Adverse Possession

Adverse possession is when someone occupies property or land which they do not own without the true owner’s permission, they are in adverse possession of it.

In certain circumstances a person who stays in adverse possession for long enough can claim ‘possessory title’ and the original owner’s title will be extinguished.

Even when someone in adverse possession cannot claim possessory title it can be difficult to get them evicted and it will often be necessary to go to court.

For these reasons it is important when buying property to make sure that there is no-one in adverse possession. Sellers should be asked to confirm who is in occupation of the property, and the basis of their occupation. 

When buying a property with vacant possession it is important to make sure that no-one stays in occupation after completion.  So any adult who lives in the property but whose name is not on the title register should be asked to sign the contract to confirm that they will vacate the property at completion.

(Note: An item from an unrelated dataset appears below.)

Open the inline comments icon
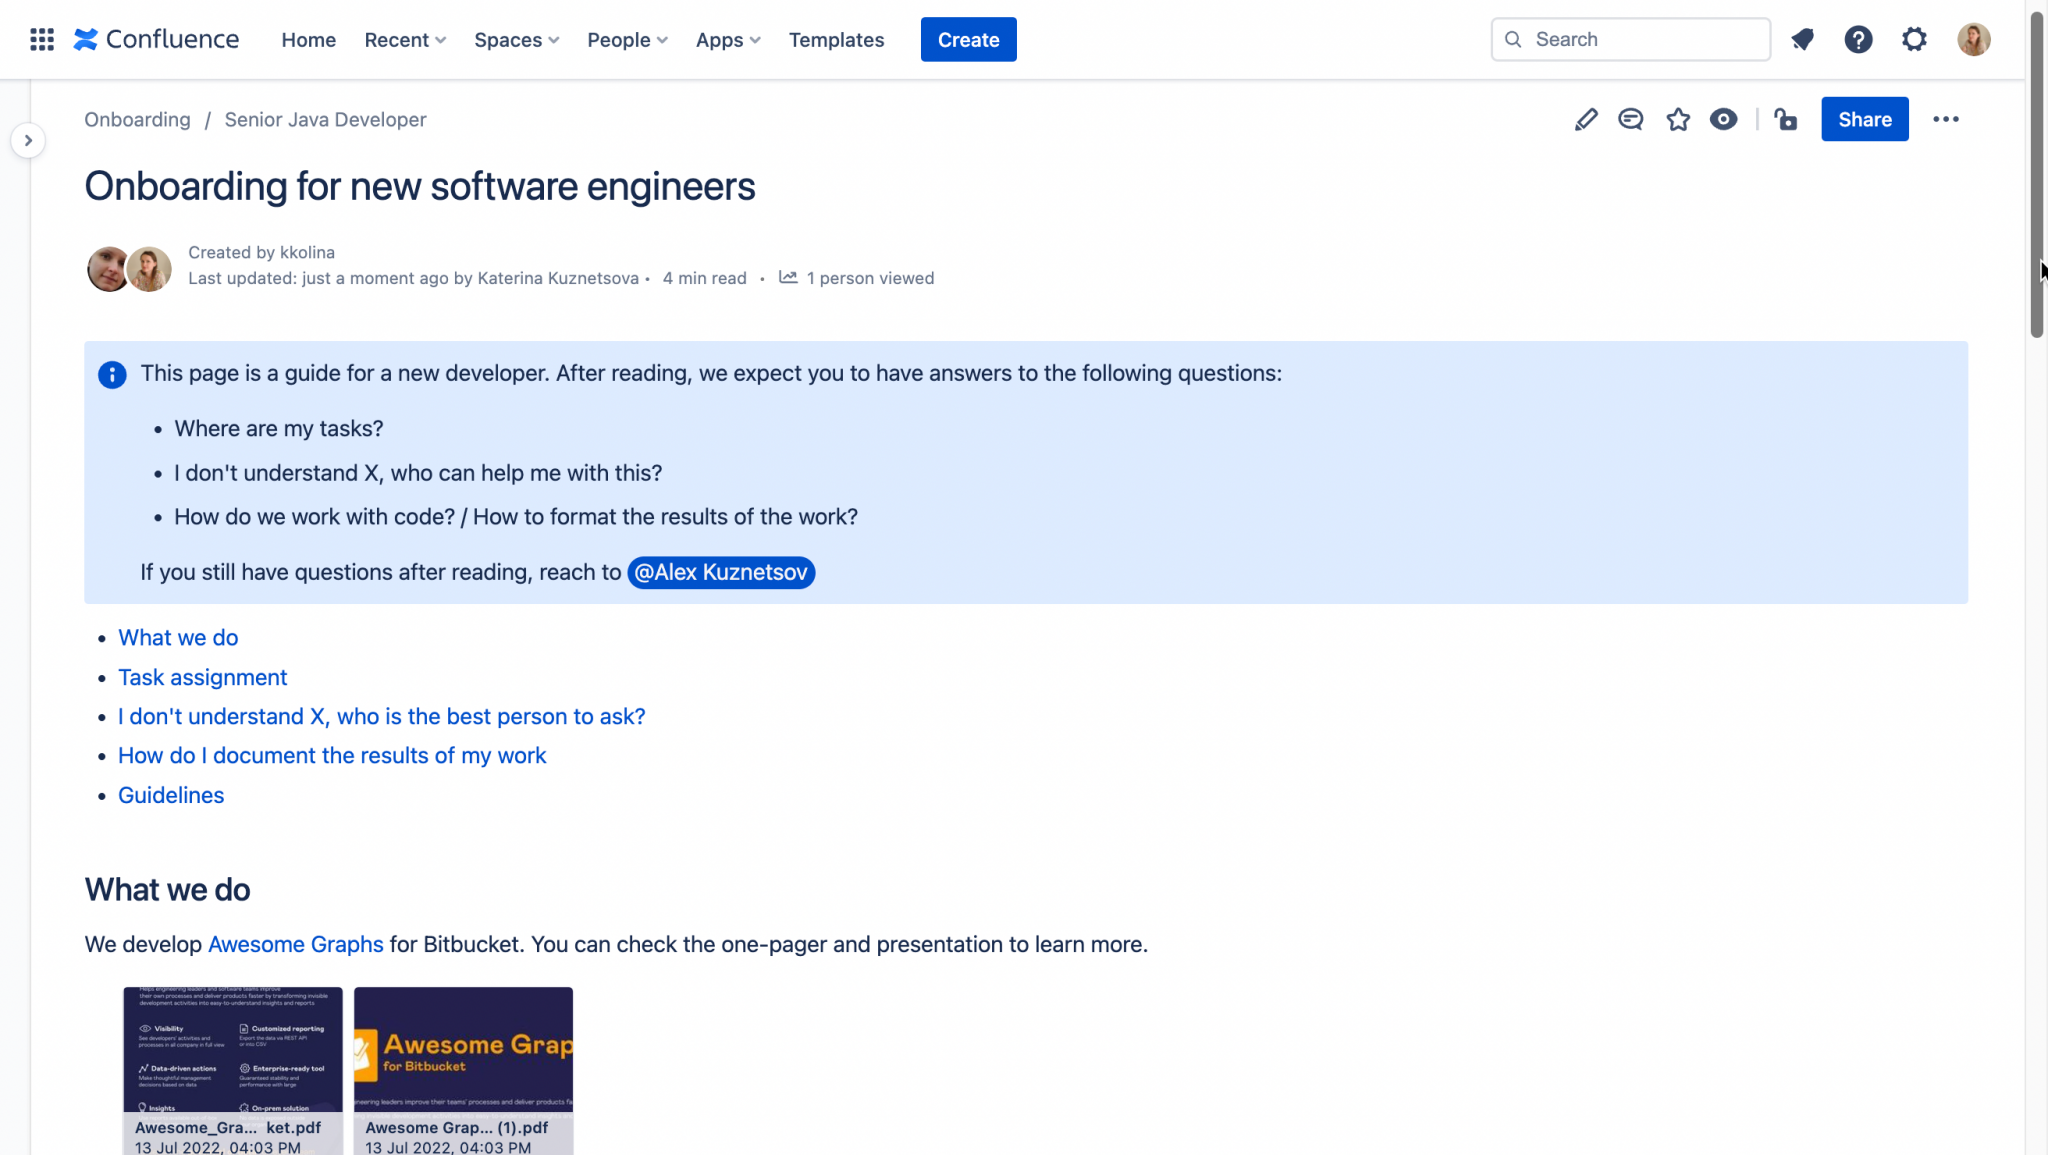This screenshot has height=1155, width=2048. (x=1631, y=119)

If a property is being bought subject to an existing tenancy, enquiries should be made to confirm that the tenants have not unlawfully sub-let or allowed anyone else into occupation.

Another point to watch when buying a property is to check that the position of the boundaries on the ground agrees with the title plan – sometimes fences are moved and a neighbour may be in adverse possession of part of the property. If in doubt get a Surveyor to carry out a check.

If you find that the seller of a property only has possessory title then your Conveyancing Solicitor will advise you on the consequences.